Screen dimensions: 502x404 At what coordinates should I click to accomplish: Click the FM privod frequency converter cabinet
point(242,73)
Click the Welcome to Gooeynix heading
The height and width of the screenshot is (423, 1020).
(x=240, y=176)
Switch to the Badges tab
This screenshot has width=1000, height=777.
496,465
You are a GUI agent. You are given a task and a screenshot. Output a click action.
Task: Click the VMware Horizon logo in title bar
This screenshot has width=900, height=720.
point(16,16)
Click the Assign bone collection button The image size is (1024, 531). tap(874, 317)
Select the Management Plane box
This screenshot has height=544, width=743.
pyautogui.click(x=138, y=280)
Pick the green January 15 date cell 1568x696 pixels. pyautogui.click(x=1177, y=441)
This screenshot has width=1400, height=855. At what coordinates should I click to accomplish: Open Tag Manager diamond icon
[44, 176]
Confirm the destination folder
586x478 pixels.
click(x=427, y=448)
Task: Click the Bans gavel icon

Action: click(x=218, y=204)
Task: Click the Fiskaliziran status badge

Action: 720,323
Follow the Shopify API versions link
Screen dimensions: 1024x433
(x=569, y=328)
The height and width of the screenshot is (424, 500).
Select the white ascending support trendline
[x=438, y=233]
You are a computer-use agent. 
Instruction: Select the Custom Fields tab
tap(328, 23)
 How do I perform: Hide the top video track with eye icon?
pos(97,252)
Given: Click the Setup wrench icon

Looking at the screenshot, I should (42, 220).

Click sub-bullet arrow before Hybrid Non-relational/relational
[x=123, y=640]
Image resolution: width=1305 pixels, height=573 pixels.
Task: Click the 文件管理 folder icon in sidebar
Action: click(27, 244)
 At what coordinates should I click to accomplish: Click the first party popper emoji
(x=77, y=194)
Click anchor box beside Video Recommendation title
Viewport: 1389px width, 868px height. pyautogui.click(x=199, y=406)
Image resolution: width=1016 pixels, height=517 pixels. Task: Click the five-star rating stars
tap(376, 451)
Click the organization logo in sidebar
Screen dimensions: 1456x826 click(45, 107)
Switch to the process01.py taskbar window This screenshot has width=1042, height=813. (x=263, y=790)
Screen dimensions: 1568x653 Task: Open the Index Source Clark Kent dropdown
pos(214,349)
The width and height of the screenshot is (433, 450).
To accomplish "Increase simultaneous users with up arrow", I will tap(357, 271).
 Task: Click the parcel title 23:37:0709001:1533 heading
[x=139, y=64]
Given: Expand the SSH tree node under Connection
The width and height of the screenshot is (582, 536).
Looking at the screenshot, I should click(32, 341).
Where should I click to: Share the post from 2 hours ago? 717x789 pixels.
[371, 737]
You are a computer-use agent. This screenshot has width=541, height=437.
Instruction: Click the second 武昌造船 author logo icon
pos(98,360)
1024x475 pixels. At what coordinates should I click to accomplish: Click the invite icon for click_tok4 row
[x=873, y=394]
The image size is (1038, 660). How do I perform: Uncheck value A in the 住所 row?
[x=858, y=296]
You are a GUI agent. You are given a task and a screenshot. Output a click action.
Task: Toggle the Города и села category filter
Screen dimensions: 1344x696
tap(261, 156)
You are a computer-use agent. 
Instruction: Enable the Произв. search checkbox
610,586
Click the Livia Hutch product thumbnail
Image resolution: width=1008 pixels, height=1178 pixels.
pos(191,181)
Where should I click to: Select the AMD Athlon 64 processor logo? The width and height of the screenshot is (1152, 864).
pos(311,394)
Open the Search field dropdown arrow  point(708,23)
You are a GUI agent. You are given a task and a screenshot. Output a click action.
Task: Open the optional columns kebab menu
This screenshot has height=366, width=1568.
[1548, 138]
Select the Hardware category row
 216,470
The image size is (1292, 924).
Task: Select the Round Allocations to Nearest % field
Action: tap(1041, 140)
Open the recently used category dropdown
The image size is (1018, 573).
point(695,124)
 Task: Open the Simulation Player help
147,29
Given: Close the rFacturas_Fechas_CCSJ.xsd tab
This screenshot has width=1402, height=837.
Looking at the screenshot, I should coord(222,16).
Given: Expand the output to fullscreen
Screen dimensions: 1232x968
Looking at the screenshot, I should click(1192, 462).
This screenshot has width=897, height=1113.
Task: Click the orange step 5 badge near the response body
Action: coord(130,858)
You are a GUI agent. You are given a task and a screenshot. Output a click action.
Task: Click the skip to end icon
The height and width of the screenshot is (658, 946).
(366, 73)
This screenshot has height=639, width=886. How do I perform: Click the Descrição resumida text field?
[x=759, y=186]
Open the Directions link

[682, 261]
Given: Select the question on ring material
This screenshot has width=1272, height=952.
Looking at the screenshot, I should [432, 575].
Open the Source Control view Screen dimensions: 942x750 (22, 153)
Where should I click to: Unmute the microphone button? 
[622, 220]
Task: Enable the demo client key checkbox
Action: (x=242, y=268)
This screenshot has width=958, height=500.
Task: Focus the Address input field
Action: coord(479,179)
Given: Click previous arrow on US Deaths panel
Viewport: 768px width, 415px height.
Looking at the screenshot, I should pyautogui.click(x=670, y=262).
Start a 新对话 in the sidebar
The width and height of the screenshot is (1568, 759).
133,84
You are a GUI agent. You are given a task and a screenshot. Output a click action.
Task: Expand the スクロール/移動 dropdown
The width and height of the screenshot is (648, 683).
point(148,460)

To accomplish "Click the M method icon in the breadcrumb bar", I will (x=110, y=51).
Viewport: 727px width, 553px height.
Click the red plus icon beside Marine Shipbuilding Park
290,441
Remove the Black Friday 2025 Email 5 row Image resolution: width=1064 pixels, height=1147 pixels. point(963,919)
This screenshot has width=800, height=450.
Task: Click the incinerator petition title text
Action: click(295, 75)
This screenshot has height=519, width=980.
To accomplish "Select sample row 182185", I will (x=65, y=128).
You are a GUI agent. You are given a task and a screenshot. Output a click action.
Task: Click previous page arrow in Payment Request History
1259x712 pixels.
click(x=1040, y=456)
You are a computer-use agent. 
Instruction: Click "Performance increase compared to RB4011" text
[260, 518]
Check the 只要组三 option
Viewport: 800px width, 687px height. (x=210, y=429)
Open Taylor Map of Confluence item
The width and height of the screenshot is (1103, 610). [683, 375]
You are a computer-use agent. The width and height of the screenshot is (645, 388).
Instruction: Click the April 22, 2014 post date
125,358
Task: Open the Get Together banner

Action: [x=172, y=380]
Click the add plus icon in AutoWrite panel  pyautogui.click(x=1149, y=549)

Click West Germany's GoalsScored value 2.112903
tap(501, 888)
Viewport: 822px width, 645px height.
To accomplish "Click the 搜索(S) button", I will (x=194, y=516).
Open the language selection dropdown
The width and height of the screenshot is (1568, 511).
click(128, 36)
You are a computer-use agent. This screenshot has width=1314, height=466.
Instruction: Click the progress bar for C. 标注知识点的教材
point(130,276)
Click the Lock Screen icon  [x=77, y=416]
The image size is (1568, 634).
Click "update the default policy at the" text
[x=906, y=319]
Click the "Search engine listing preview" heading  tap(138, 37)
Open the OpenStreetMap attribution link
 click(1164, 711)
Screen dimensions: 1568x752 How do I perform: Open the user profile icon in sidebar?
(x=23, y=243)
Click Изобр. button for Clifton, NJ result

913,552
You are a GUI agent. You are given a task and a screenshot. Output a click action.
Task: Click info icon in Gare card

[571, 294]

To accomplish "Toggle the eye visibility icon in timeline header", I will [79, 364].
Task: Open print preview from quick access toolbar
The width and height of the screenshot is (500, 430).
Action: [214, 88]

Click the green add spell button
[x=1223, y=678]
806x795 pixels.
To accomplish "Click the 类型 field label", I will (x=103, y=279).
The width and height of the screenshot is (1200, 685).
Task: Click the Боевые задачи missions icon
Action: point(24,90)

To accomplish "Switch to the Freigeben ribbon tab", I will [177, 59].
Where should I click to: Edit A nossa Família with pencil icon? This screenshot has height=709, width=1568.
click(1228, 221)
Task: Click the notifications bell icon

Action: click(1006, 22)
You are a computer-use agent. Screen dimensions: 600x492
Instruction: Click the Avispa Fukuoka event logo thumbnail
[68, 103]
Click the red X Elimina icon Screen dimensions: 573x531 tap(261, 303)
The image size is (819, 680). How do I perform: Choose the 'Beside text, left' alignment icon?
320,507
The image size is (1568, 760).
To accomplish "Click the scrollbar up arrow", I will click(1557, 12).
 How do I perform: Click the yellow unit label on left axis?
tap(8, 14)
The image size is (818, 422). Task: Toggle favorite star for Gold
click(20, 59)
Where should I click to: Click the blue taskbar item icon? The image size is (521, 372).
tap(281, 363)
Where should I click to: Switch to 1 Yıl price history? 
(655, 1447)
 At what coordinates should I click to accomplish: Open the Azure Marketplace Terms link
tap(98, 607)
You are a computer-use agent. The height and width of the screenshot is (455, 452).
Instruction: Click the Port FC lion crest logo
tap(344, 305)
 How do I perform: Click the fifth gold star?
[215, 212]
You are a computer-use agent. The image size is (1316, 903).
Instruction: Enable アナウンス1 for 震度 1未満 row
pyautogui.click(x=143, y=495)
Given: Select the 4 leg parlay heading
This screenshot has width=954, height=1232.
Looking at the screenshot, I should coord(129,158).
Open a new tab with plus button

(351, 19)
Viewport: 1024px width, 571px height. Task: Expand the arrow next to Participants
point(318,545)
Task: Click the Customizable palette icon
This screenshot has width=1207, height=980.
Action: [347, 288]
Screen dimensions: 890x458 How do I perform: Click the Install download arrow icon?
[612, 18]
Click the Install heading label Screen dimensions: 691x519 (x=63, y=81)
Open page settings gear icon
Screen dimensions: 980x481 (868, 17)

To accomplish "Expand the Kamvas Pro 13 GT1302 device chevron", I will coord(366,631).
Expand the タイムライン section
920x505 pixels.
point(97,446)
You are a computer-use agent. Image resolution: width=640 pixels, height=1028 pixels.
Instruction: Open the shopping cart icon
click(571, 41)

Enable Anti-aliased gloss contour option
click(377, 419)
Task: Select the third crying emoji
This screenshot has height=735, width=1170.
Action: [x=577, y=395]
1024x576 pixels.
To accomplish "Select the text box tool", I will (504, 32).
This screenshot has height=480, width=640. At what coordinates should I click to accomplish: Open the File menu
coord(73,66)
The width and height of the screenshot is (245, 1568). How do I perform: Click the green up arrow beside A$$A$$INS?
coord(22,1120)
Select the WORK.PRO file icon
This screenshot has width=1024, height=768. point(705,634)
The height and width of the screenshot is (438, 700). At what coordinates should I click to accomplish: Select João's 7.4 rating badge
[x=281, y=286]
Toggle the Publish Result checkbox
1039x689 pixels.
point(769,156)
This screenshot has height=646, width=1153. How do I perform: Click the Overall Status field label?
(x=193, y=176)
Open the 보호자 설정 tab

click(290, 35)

*-*-*

- _Instructions to follow_
What is the number of lines in the records that include "previous"? Answer with that number alone.

- _Completed task_
2